We’ve an interesting little example of people getting hoist upon their own petard here.
Child poverty, by any absolute standard, simply does not exist in today’s United Kingdom. We dealt with that absolute want back in the 1950s, thankfully. And yet we’ve got those who insist that the Tories (The Bastards!) would haul back the chimney stuffing and stale crust begging that so disfigured the land before we did.

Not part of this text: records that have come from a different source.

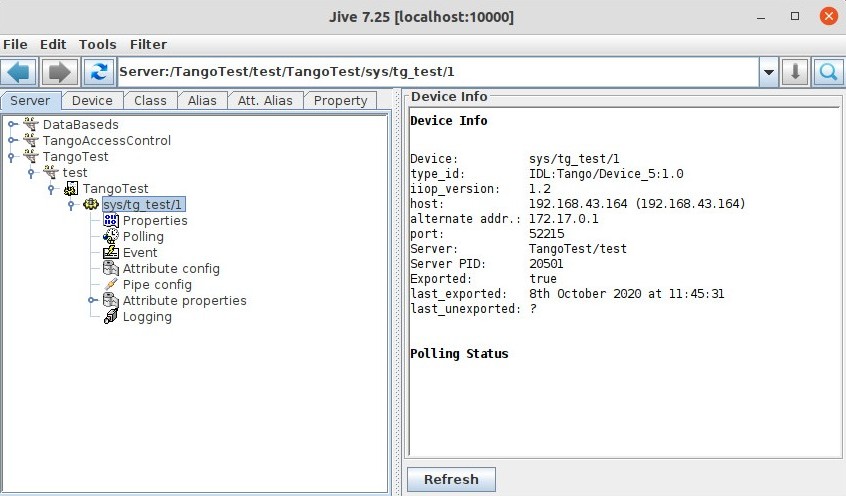Image resolution: width=846 pixels, height=496 pixels.
Task: Switch to the Att. Alias tab
Action: 265,101
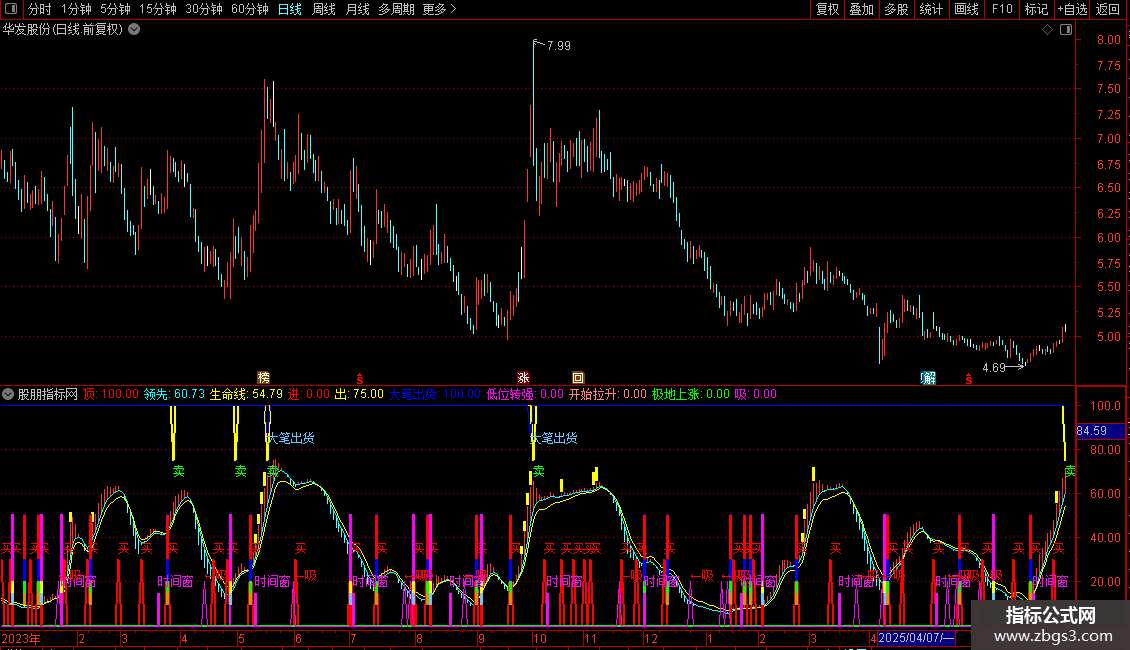Click the diamond icon above the price axis
The height and width of the screenshot is (650, 1130).
click(1047, 30)
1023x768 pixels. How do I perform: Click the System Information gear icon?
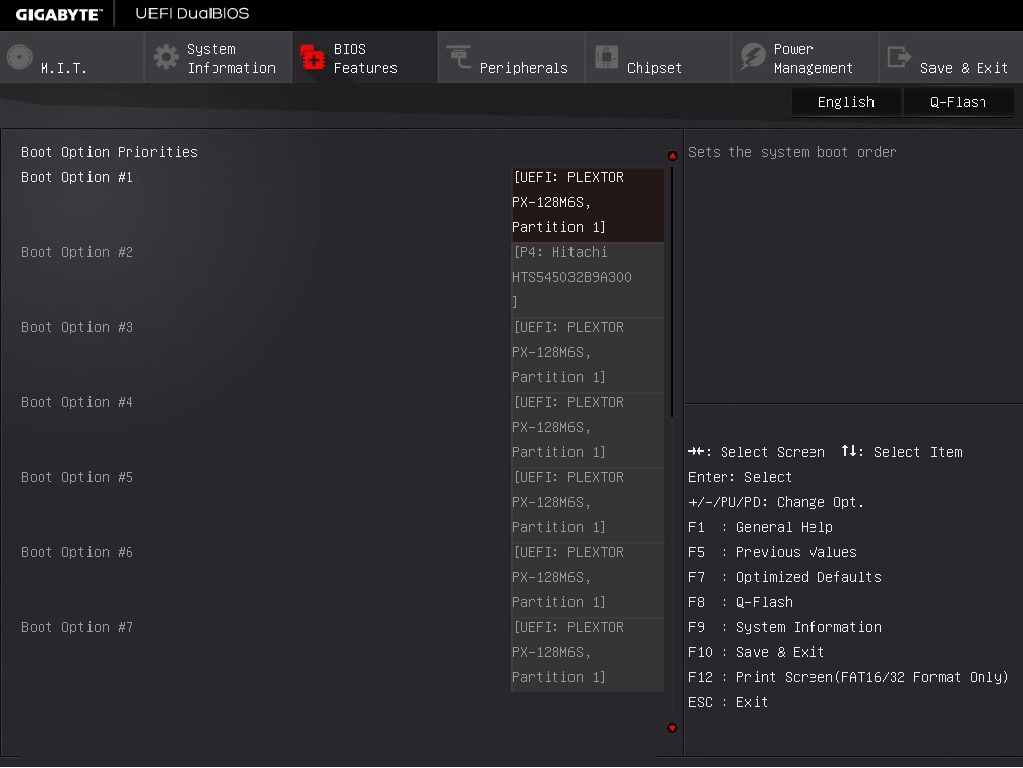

At which point McDonnell suggests certain things he would do:
But poverty is on the political agenda, and has still not been completely eradicated, so what to do about it? John McDonnell has some ideas. He argues that Labour has a plan ‘to tackle the root causes of child poverty’ – this, as The Guardian points out, includes free school meals for all primary school children, expansion of free childcare, guaranteeing a right to food, improving pay and workers’ rights and tackling the housing crisis.
The problem though is that, other than the pay issue, none of those things would change child poverty. For the measurement today is incomes below median. Yes, free school meals, childcare, and a right to food will make poor people less poor. But according to the way child poverty is measured, they won’t change the number in that state by one single tot or anklebiter. The measures are rather hoisted by the petard of how we measure the poverty to be alleviated.
If poverty is now measured by household income less than 60% below median then no poverty alleviation attempt which has no effect upon household income relieves poverty, does it? But we can only claim that we’ve got poverty if we use the income below median method.
Bit of a petard problem there.
Ask ‘im if he SEES a problem he would like to solve. Or if he is floundering around to solve a meme.
In related news, Jimmy Carter, between bouts in the hospital, continues to think he is ministering to the homeless “problem”…by helping build new houses.
A solution to “poverty” in the UK is easily found and one which the government actually has the capacity to implement overnight. Cut the wages of all public sector workers, whether they be teacher, nurse, soldier, sailor or Treasury bean-counter, by 40%. Hey presto, instantly millions would be lifted out of “poverty”.